11.2. «Люди пугают меня!»
В хаосе групповой ситуации психоаналитик служил для пациентов своего рода ориентиром, сулившим покой и безопасность. В такой же роли нередко выступал определенный пациент. Однако это не устраняло деструктивность. Некоторые участники групповой терапии без стеснения обсуждали интимные детали своей личной жизни, продолжая тем самым развивать тему, открытую на первом сеансе Эльке. Пациенты не отличались тактичностью. Никто не прини-
мал во внимание ранимость собеседника, хотя каждый легко обижался. Ярче всего это проявилось на четвертом сеансе, когда Марион, которая вела себя агрессивно и вызывающе, вдруг разрыдалась и была вынуждена покинуть помещение, сгорая ох стыда. Один пациент рассказал о своем сновидении.

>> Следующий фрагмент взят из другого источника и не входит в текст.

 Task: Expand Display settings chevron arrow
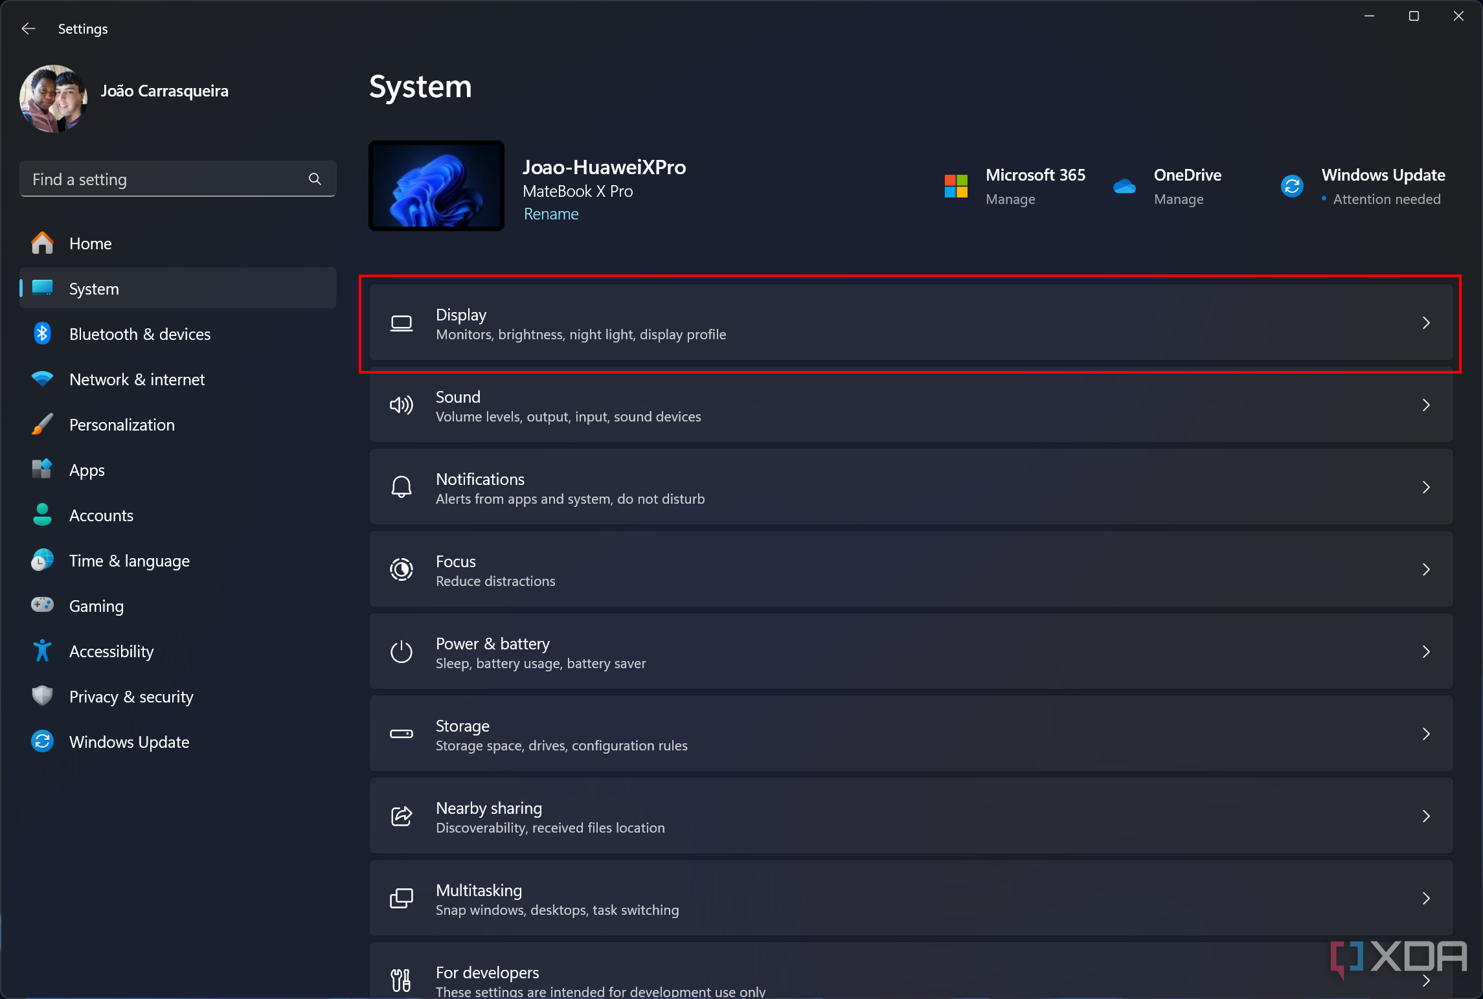click(1426, 322)
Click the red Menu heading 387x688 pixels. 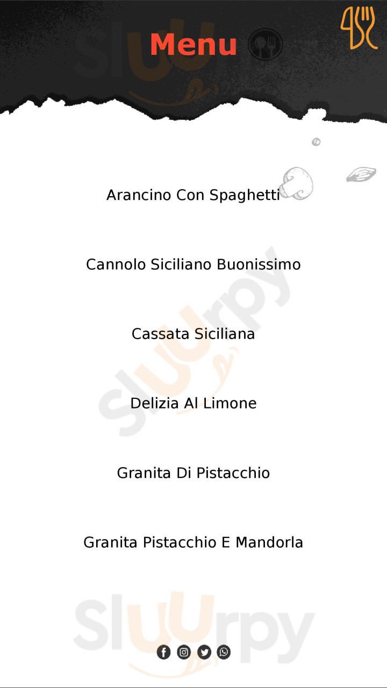193,45
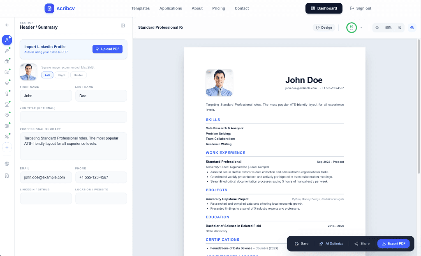Add a new resume section with plus icon
The width and height of the screenshot is (421, 256).
click(x=7, y=147)
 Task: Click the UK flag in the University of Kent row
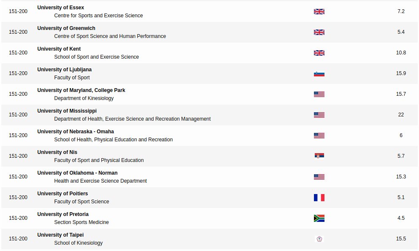pyautogui.click(x=319, y=53)
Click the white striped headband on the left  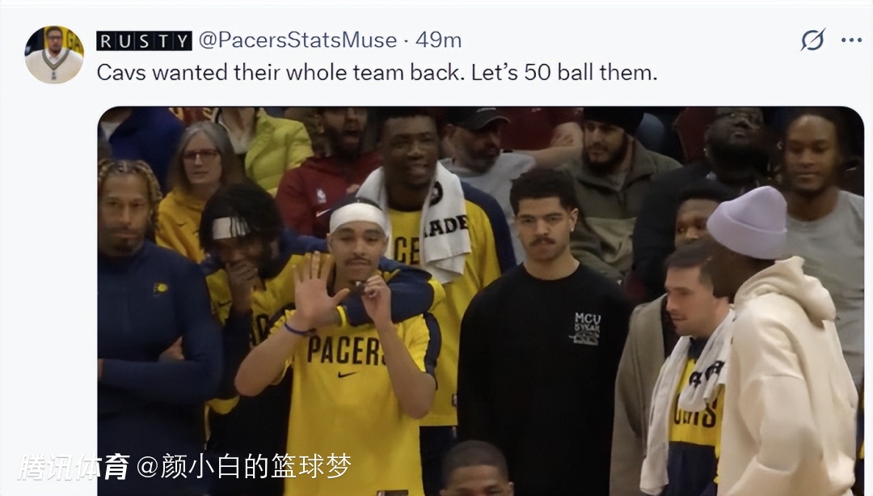[231, 227]
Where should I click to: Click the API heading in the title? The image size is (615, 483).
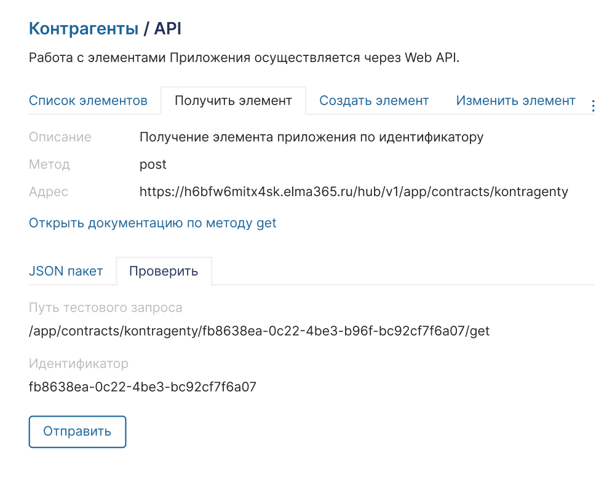(167, 28)
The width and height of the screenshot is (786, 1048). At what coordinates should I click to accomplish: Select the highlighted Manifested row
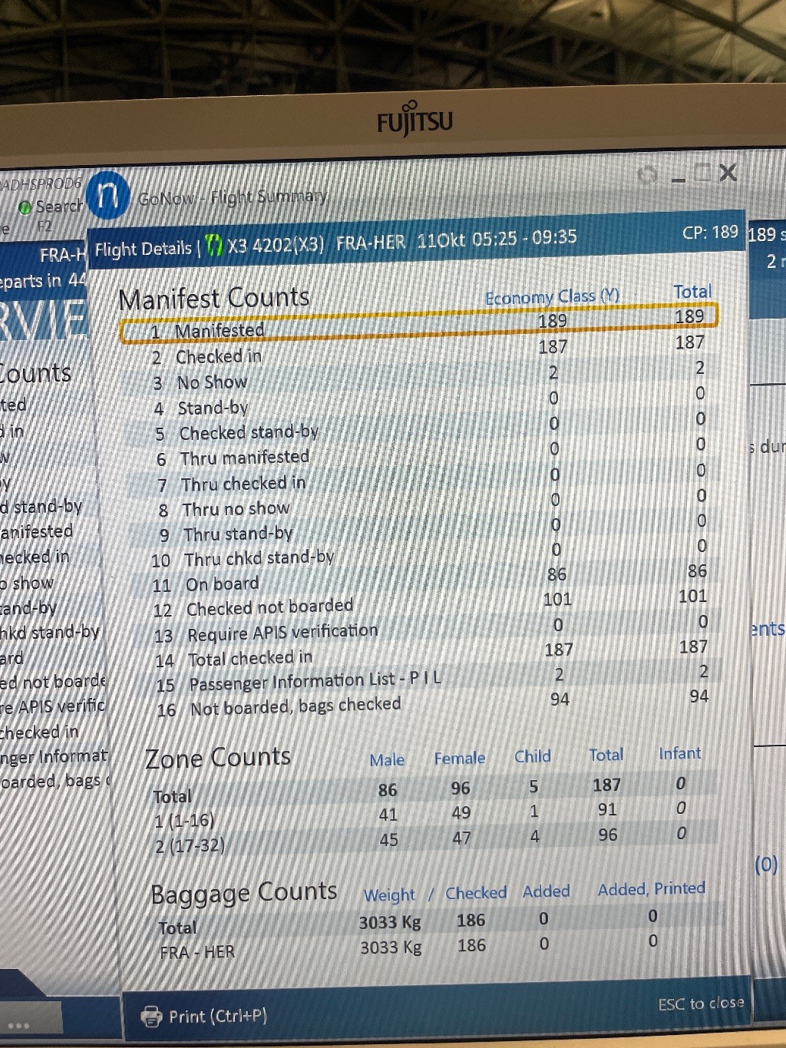click(418, 324)
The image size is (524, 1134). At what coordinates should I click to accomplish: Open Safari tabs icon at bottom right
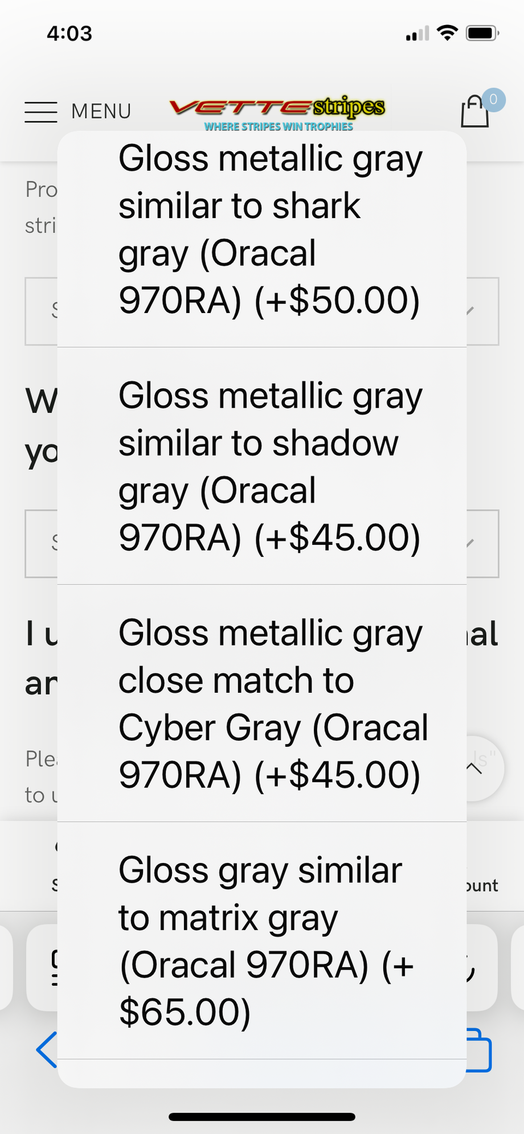480,1050
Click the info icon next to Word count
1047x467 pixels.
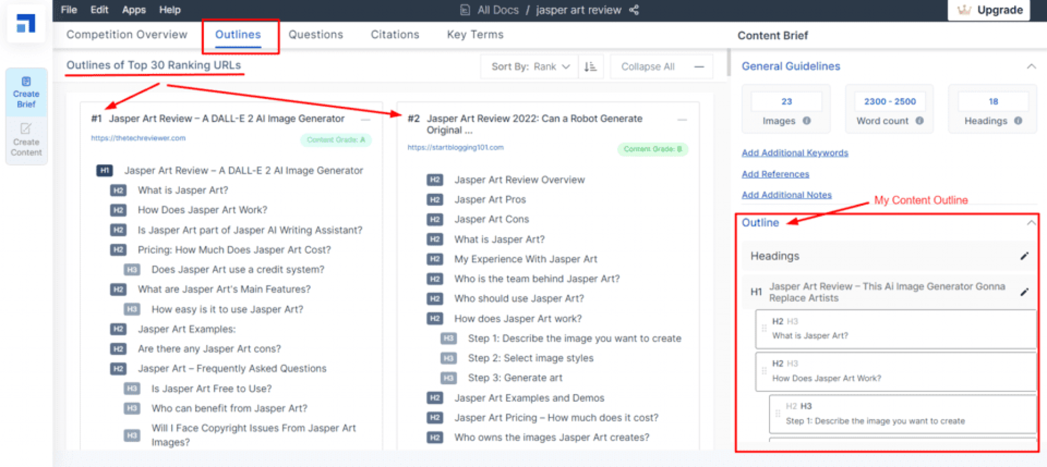pyautogui.click(x=919, y=121)
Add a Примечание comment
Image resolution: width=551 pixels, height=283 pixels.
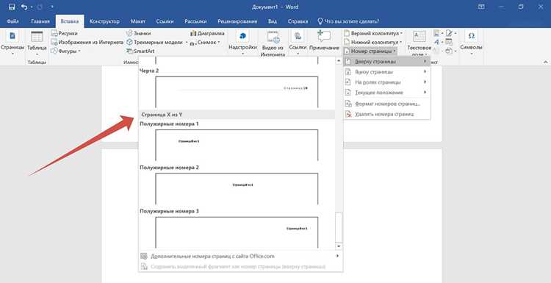pyautogui.click(x=324, y=37)
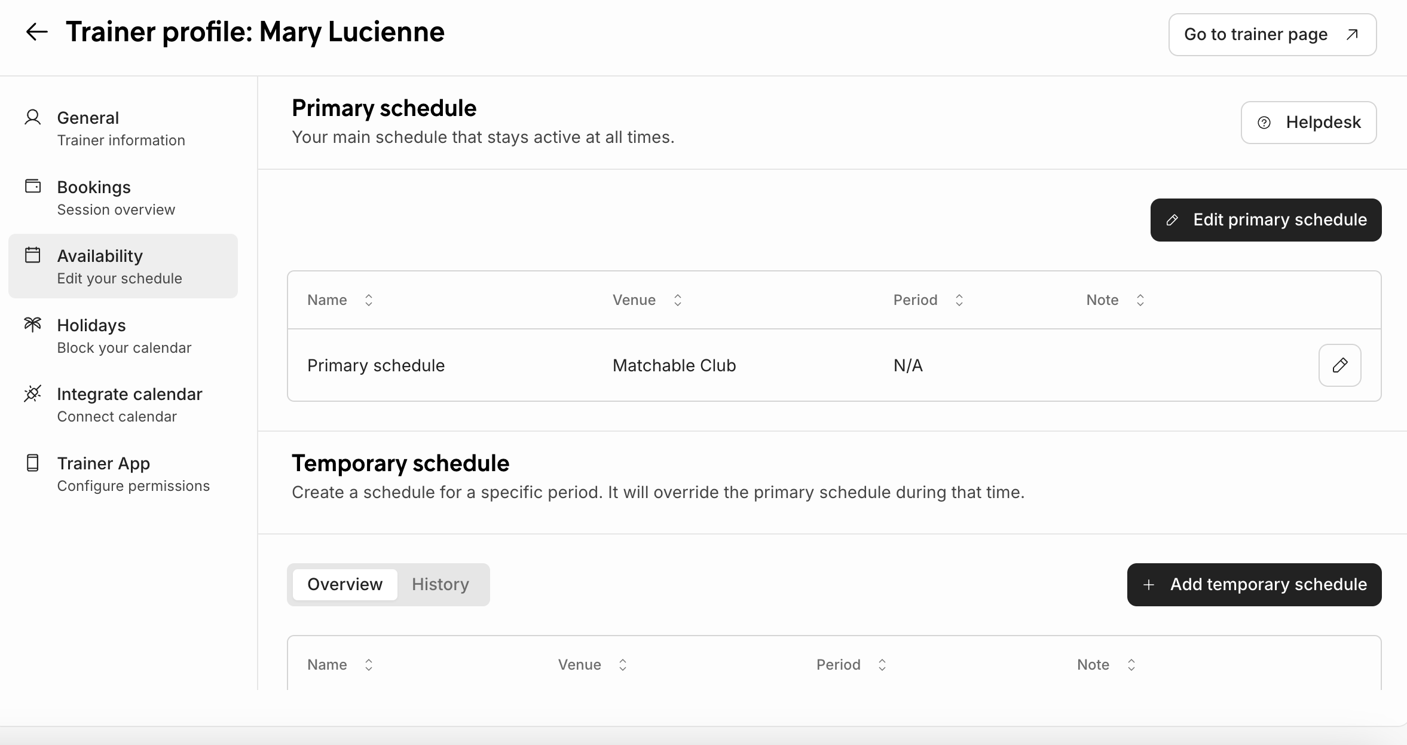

Ему приснилось, что все участники группы, облаченные в голубые рабочие робы, тащат тяжелые рюкзаки. «Это было невыносимо»,— добавил он. Рецедивы заболеваний, которыми страдали пациенты, указывали на то, что они стали жертвами собственной невыдержанности. Марион жаловалась на обострение колита, Вилли не мог сосредоточиться, Ганс не мог связно мыслить и страдал забывчивостью, Эльке пропустила следующий сеанс из-за визита к врачу, а Ингеборга отсутствовала целую неделю.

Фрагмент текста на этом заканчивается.